*** Opening DATA TO EXAMINE ***
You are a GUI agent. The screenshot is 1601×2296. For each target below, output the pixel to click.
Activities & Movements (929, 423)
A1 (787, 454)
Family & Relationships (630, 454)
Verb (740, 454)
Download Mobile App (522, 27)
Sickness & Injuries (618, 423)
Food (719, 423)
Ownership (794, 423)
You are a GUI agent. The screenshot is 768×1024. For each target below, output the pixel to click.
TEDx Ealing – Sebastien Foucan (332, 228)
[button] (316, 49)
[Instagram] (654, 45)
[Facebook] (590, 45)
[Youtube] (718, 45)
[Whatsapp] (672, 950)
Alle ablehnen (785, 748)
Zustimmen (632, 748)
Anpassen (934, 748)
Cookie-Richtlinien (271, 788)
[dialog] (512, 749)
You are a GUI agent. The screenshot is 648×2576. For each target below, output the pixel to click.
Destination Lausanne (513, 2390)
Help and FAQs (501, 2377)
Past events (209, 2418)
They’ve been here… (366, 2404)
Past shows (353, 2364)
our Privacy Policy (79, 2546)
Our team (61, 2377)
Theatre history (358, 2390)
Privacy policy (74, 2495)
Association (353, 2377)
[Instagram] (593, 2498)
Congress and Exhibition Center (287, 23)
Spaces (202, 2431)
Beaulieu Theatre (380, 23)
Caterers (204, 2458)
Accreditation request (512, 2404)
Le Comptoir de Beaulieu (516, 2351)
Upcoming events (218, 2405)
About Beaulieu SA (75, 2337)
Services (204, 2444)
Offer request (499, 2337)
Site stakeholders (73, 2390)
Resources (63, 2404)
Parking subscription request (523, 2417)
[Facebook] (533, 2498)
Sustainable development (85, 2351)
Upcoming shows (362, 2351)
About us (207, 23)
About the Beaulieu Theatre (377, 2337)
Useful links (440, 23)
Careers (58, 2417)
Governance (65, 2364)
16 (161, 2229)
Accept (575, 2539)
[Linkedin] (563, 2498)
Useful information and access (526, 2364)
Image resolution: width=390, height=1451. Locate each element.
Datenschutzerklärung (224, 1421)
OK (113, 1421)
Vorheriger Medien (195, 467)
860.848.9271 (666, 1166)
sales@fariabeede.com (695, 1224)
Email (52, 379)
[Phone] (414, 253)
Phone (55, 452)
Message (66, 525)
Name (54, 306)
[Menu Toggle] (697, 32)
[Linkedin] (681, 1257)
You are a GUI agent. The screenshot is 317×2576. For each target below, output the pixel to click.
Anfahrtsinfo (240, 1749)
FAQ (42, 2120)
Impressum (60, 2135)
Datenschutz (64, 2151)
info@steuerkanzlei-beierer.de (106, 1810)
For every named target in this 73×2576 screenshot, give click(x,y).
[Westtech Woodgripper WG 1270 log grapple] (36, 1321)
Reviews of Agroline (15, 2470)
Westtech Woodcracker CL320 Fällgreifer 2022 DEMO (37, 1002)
*** Closing DATA TO EXAMINE ***
WORK ORDER. Copy out only the lines above from the one with "Useful information and access (526, 2364)" to the one with "For every named", inclusive, exactly as they stand.

RESULT OF THE EXERCISE.
Useful information and access (526, 2364)
Image resolution: width=390, height=1451. Locate each element.
Datenschutzerklärung (224, 1421)
OK (113, 1421)
Vorheriger Medien (195, 467)
860.848.9271 (666, 1166)
sales@fariabeede.com (695, 1224)
Email (52, 379)
[Phone] (414, 253)
Phone (55, 452)
Message (66, 525)
Name (54, 306)
[Menu Toggle] (697, 32)
[Linkedin] (681, 1257)
You are a GUI agent. The screenshot is 317×2576. For each target below, output the pixel to click.
Anfahrtsinfo (240, 1749)
FAQ (42, 2120)
Impressum (60, 2135)
Datenschutz (64, 2151)
info@steuerkanzlei-beierer.de (106, 1810)
For every named target in this 73×2576 screenshot, give click(x,y).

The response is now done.